While the Air Force is exploring CTL fuel, Wynne said "there is no 'silver bullet,'" noting it will take combined resources to meet energy needs. While a pure biomass product currently lacks the British thermal unit concentration needed for jet engine use, the Air Force is "working with DOE to study a mixed feed stock of biomass and coal that may result in a jet-quality fuel," Wynne said.
Such a fuel could yield political backing from farm and coal states. It "has the potential to unite the farm states and coal states," the secretary said.
Bush administration officials have labeled the effort to move away from a dependency on foreign oil a matter of national security. Wynne noted various examples of potential vulnerabilities regarding the U.S. dependence on foreign oil. But, he said, "I will leave the politics of oil and its impact on our economy to the White House and State Department. However, when it comes to defending our nation and the fuel required, we must offer the nation a hedge against a future that some discount, but none can take off the table. We must look for domestic sources of alternative fuels. We must hedge against being dependent upon imported oil."
Currently, the top country from which the United States imports its oil is Canada, followed by Saudi Arabia, Mexico and Venezuela, according to Wynne.
The volatile prices of oil in recent years have forced the Air Force to request from Congress supplemental appropriations to pay for increases in fuel costs, he said.
Fuel is about 80 percent of the Air Force's costs, according to the Air Force source. In fiscal year 2006, the Air Force spent $6.6 billion on aviation fuel, $1.6 billion more than it had budgeted for this item. In FY05, it was $1.4 billion over budget in aviation fuel costs.
"We could have paid for a supplier to build a dedicated coal, natural gas, or other derived fuel plant with this $3 billion in unbudgeted expense," Wynne said. "Maybe then we could have a predictable cost for fuel."
The Air Force plans to finish its testing and certification of synthetic fuels for aircraft by 2010, according to Wynne. The Air Force source notes too that synfuel production plants are being built overseas, so once aircraft are certified, the service could potentially fuel with synfuel overseas before the fuel is even available in the United States.

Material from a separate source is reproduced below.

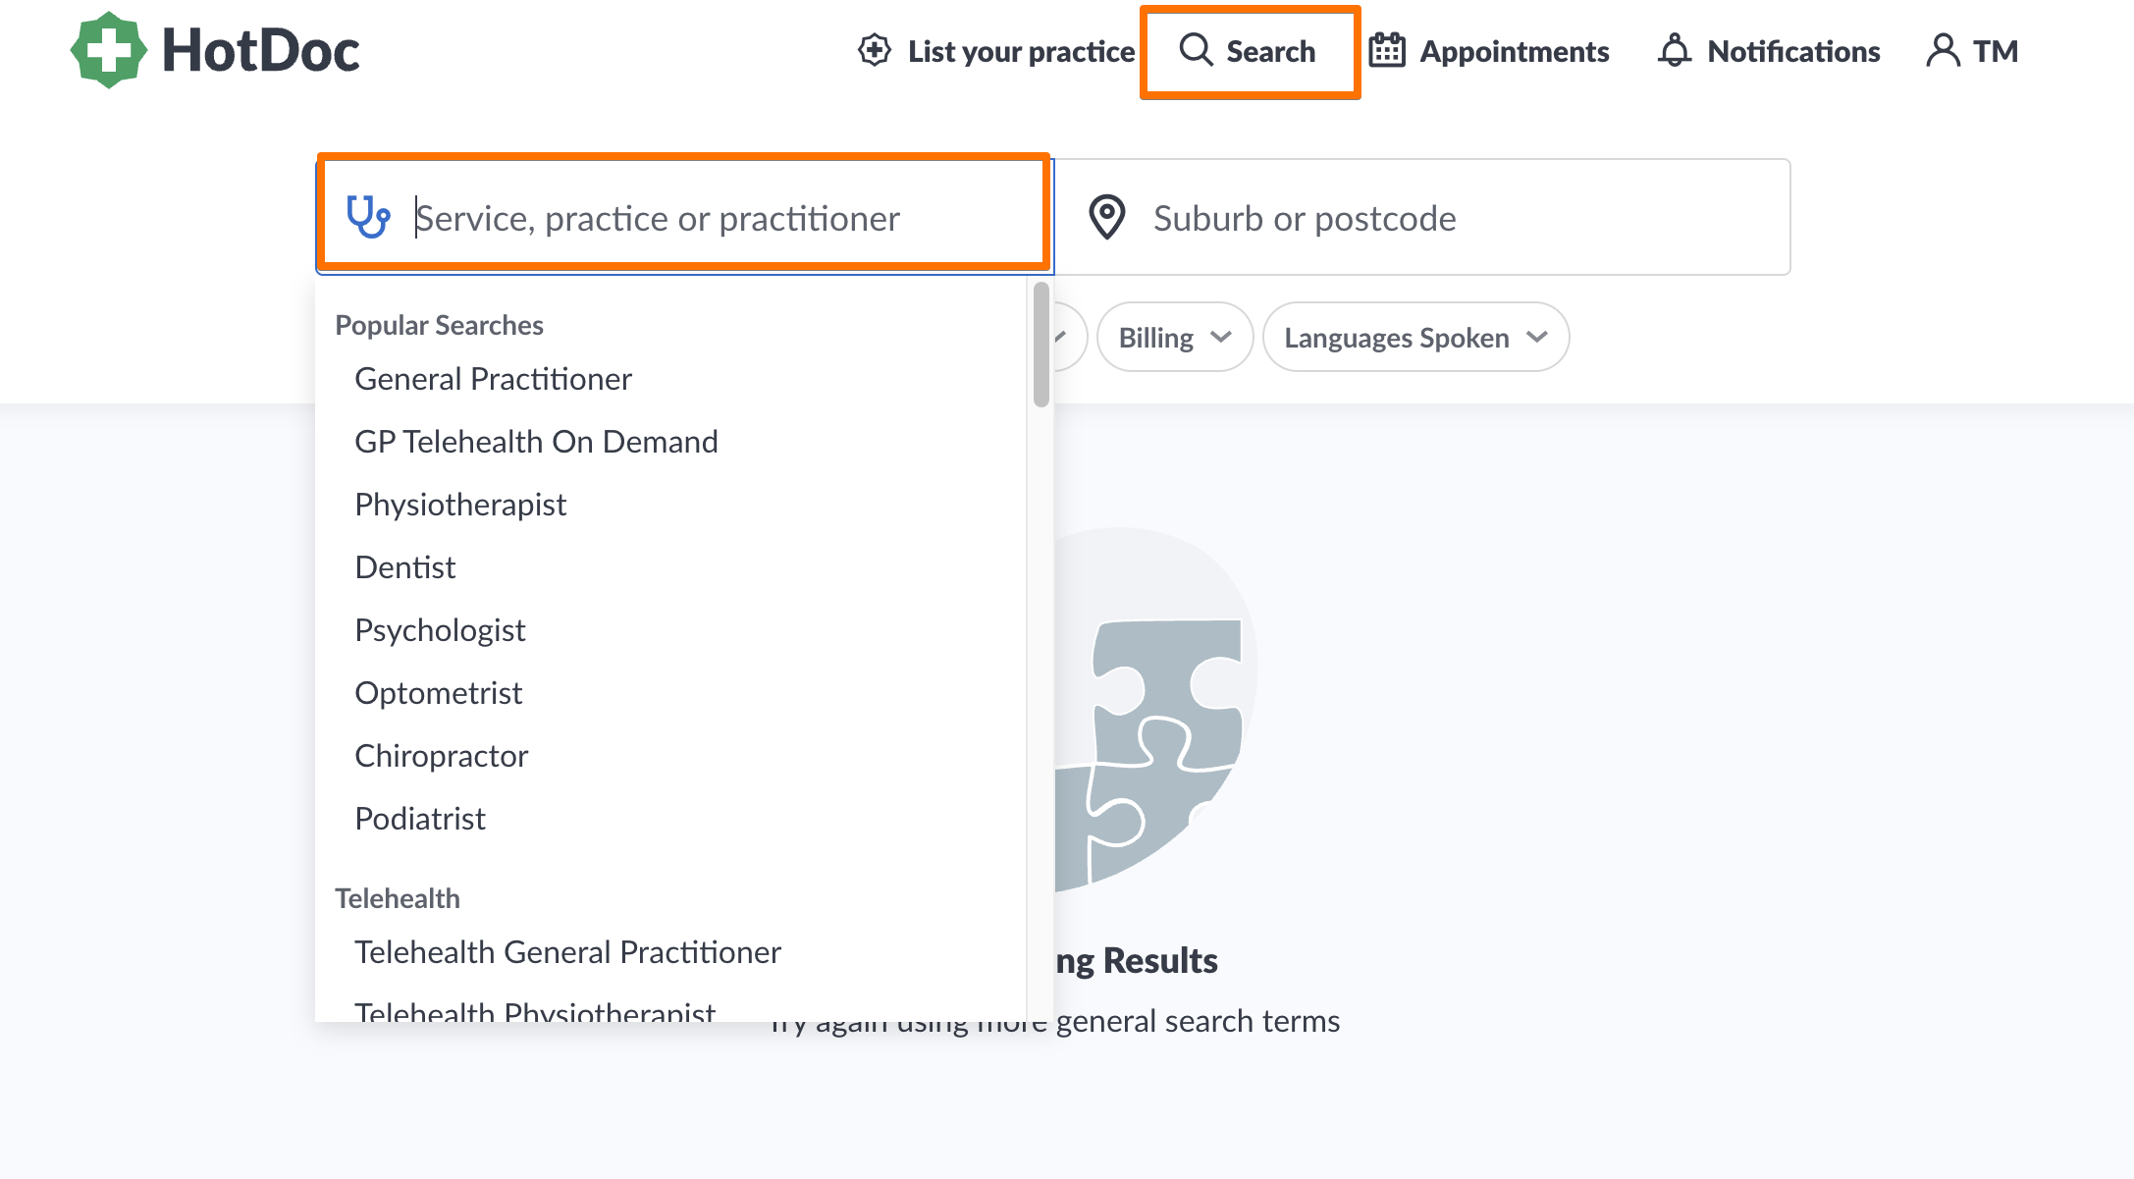This screenshot has width=2134, height=1179.
Task: Expand the Languages Spoken dropdown
Action: [1414, 337]
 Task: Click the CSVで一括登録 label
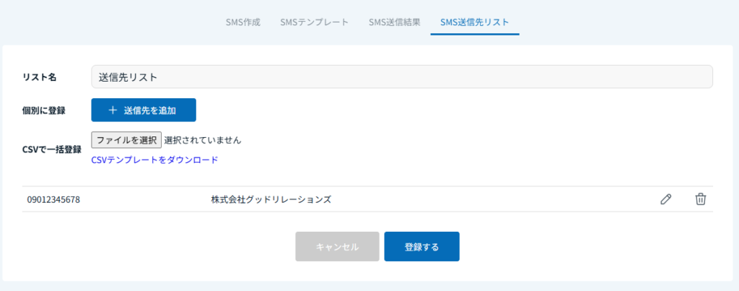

In addressing aviation fuel demand, the Air Force is replacing inefficient engines in aircraft. For instance, it has replaced engines in its KC-135Rs and is preparing for new engines in its C-5 fleet, Wynne said. Airframe changes also are expected to produce fuel efficiencies, he said.
Further, the service is looking at lowering loading weight in aircraft and to optimize air routing to save in fuel costs, the secretary said.